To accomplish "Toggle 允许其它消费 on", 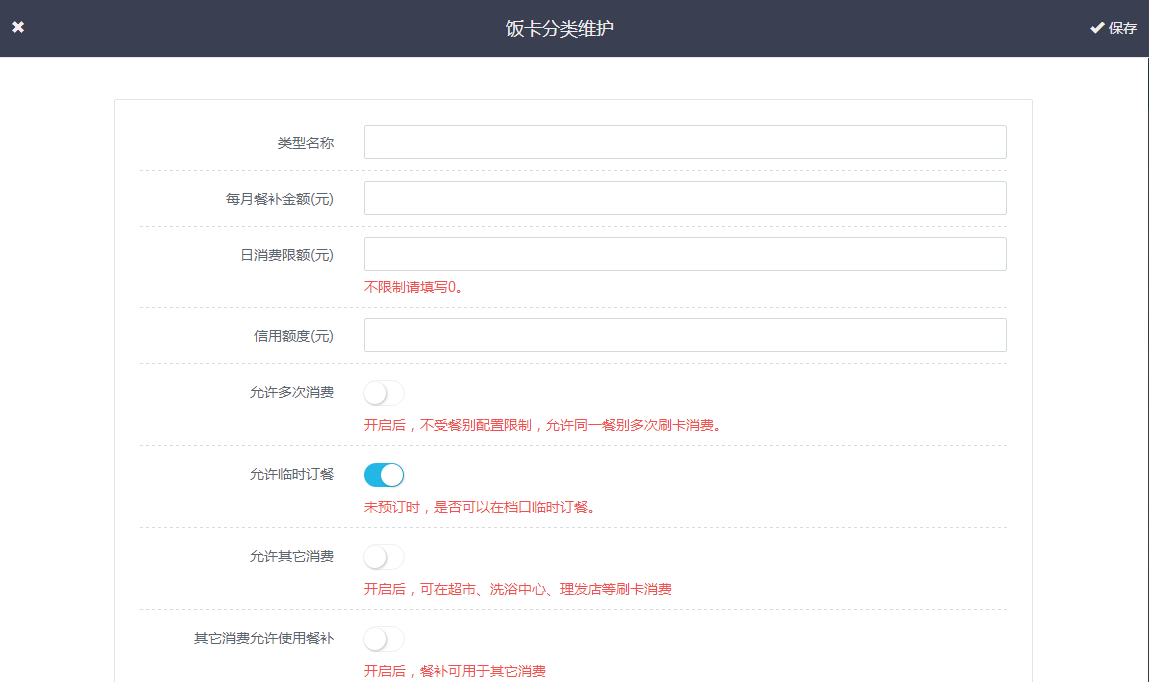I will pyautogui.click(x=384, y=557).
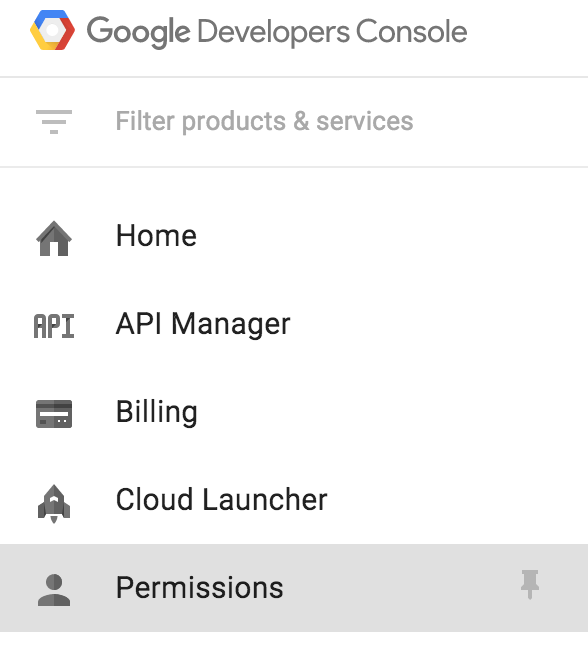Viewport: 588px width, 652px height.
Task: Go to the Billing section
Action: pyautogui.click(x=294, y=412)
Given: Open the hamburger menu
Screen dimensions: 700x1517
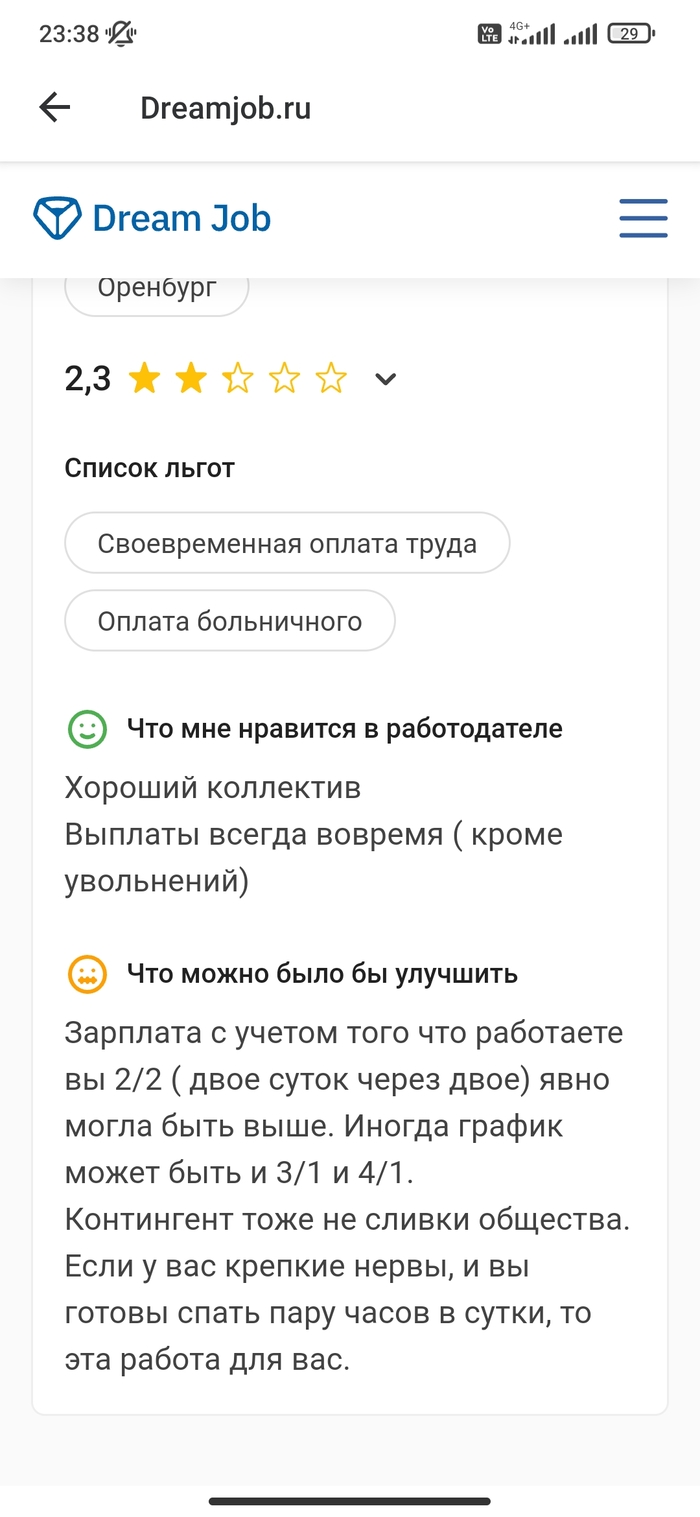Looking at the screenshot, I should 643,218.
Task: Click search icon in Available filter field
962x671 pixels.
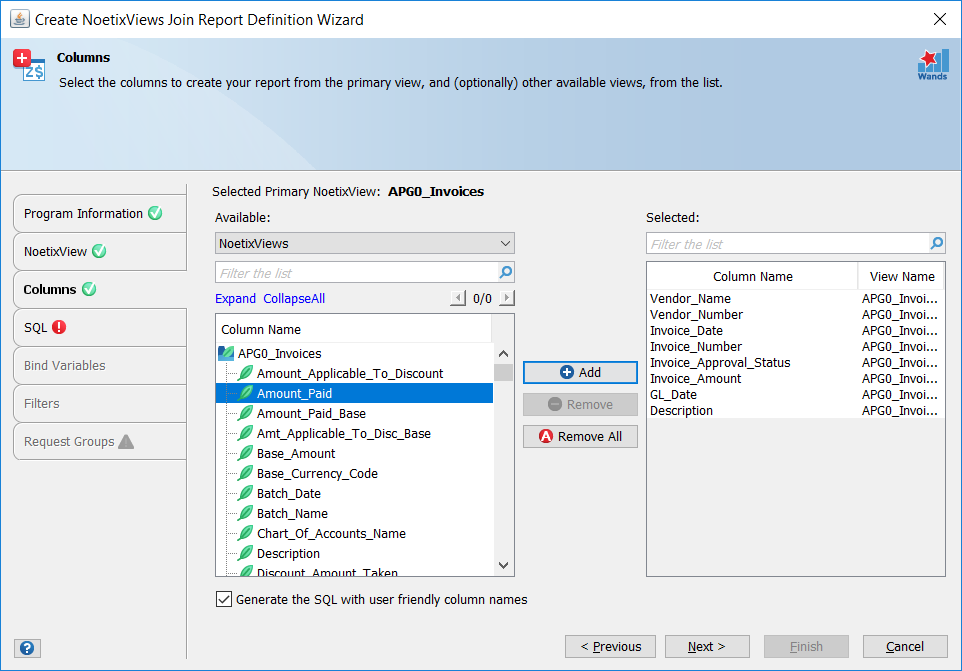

---

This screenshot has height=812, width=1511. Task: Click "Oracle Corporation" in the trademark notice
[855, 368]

What the task asks
Would you give again, exactly, the lines in the data above that run from the line containing "Screen dimensions: 700x1517" to the line containing "962x671 pixels."? Include both ends and no pictures.

Solution to this exercise
Screen dimensions: 700x1517
Looking at the screenshot, I should 643,218.
Task: Click search icon in Available filter field
962x671 pixels.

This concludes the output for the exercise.